Registros de apontamento de texto e de elementos:
※

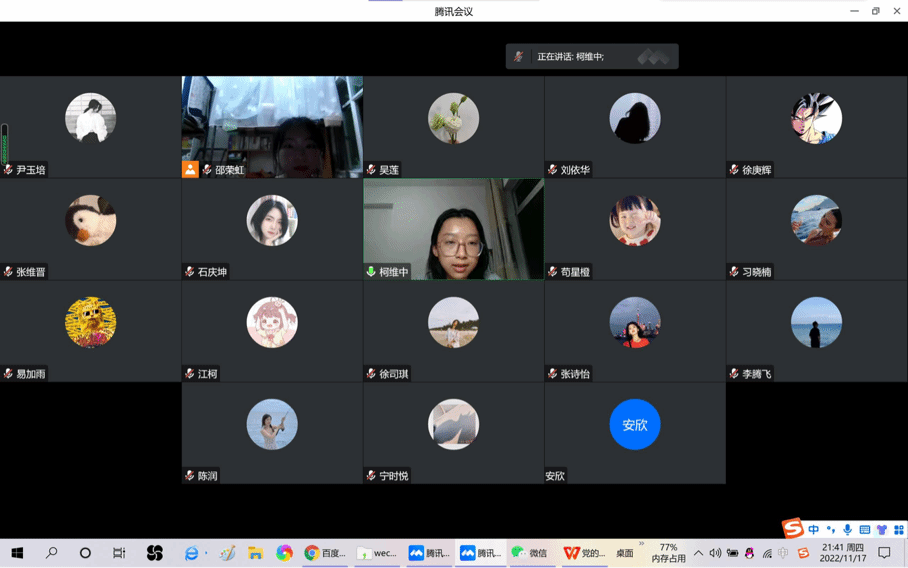This screenshot has width=908, height=568.
Task: Click the Sogou input method S icon
Action: (793, 528)
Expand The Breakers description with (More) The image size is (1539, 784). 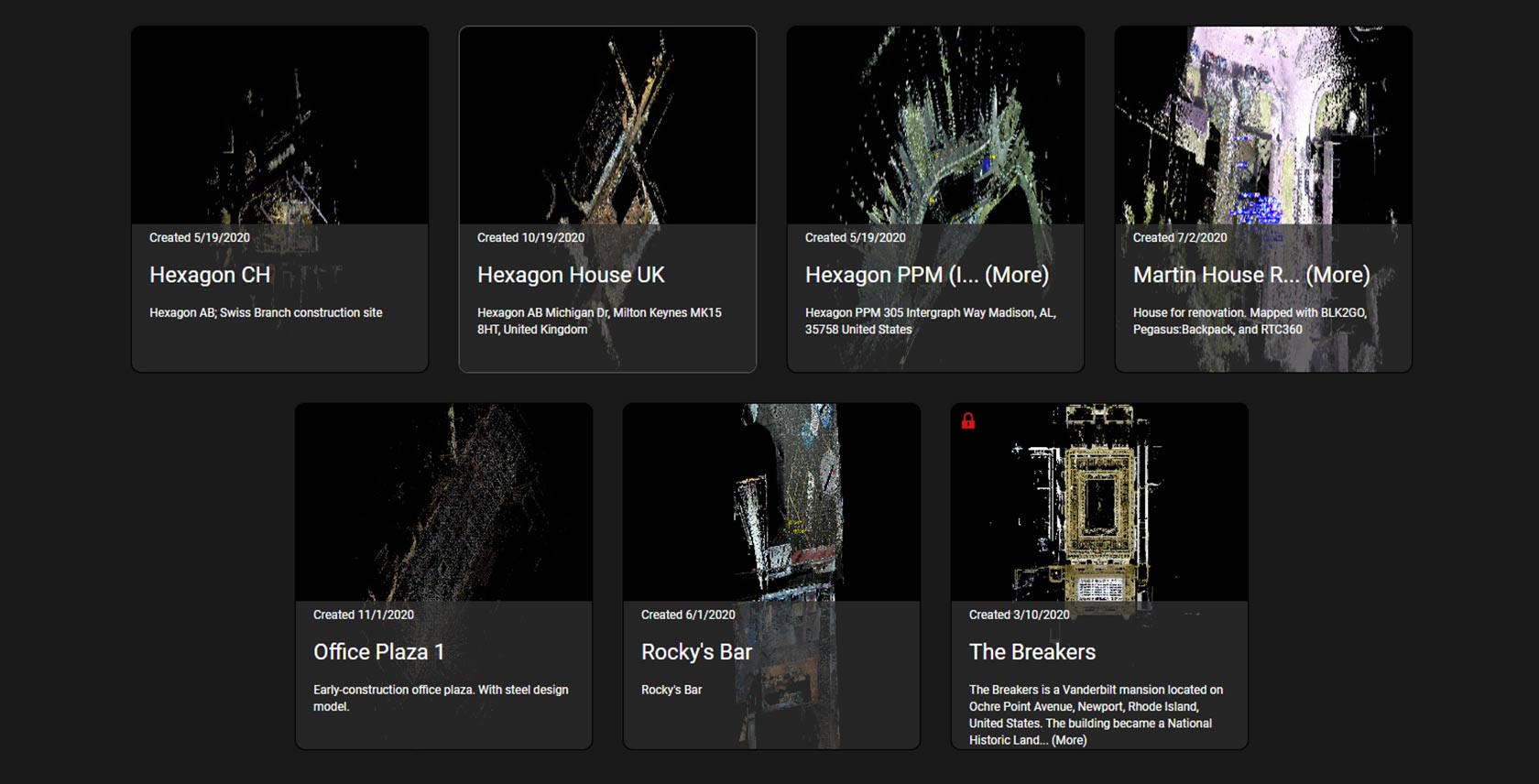[1069, 740]
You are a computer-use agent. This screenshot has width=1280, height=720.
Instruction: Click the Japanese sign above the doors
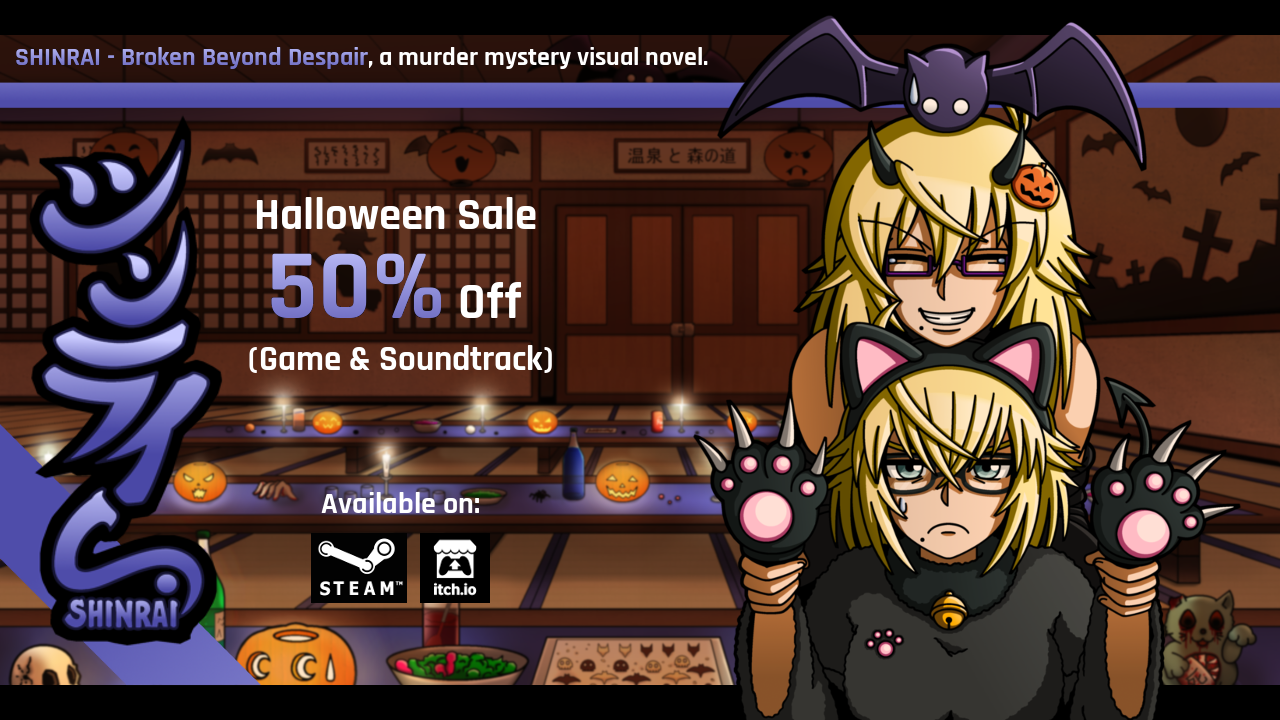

※

INSTRUÇÕES DA TAREFA: Transcreva literalmente as linhas, começando na que contém "You are a computer-use" e terminando no fim das linhas, ambas as pontas incluídas. Deixe as imagens fora da resposta.

RESULTADO:
You are a computer-use agent. This screenshot has width=1280, height=720.
Instruction: Click the Japanese sign above the doors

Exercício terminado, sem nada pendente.